DOHA: The international launch of "Education under Attack 2010", a Unesco document prepared with the support of H H Sheikha Mozah bint Nasser Al Missned, will be held at the UN headquarters in New York tomorrow.

The document reports incidents in 32 member states of the UN, including the forced recruitment of child soldiers and their grooming as suicide bombers. It also gives a detailed account of torture or killing of teachers and destruction of learning centres by armed groups.

The study analyses targets and motives, as well as the impact of attacks on education systems and on social, economic and political development.

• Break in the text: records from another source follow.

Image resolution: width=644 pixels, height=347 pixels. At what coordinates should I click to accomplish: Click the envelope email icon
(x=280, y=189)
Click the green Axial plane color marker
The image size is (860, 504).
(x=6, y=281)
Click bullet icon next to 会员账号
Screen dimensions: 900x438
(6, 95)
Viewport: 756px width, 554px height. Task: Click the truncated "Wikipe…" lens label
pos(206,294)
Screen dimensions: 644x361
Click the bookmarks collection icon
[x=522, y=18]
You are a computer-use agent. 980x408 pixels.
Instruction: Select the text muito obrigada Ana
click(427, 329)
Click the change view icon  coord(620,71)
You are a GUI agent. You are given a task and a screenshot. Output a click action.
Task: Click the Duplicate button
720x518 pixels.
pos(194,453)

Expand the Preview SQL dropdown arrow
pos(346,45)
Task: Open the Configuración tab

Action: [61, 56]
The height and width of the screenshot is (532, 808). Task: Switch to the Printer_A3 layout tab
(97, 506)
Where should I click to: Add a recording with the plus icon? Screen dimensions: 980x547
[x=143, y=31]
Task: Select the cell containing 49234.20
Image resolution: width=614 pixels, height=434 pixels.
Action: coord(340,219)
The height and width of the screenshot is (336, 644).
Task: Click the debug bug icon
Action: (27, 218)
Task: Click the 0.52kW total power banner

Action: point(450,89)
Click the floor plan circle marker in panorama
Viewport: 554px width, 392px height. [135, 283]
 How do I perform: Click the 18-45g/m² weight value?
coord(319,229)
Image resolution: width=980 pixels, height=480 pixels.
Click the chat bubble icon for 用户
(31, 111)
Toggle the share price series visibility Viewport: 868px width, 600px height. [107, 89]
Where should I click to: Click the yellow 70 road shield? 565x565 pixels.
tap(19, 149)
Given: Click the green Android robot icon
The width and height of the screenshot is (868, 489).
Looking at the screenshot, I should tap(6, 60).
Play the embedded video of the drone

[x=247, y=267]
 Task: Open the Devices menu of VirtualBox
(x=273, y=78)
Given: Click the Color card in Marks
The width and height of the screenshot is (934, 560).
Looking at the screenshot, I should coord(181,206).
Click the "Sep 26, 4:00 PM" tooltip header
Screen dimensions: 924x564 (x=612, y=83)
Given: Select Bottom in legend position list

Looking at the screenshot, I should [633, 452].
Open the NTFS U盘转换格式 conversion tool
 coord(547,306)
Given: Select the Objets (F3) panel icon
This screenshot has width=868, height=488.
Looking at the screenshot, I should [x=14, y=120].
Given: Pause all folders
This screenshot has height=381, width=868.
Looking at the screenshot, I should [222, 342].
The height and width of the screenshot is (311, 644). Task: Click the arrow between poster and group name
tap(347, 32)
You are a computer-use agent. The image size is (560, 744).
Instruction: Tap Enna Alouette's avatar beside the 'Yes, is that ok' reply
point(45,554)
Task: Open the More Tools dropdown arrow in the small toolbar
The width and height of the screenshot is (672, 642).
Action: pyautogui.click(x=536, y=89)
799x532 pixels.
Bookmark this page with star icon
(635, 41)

The study also examines measures taken to end impunity for perpetrators of such attacks.

"Teachers, students and school buildings are increasingly coming under attack by armed groups, even by soldiers and security forces", the Unesco said while releasing a summary of the document.

"The publication of these reports has been made possible by the generous support of H H Shiekha Mozah bint Nasser Al Missned of Qatar, Unesco Special Envoy for Basic and Higher Education, whose work in recent years has helped bring the issue of attacks on education to the attention of international policy-makers and the wider public", the Unesco office said.

The report will be launched in the presence of, among others, Marck Richmond, Director for the Coordination of United Nations Priorities in Education at Unesco; Brenden O'Malley, author of the Education Under Attack studies, Radhika Coomaraswamy, UN Special Representative of the Secretary General for Children and Armed Conflict; Christopher Talbot, CEO of Education Above All, and Felix Kaputu, a researcher who will share personal experience of attacks on higher education in the Democratic Republic of Congo.

The findings of the report are due to be presented in Doha in May 2010.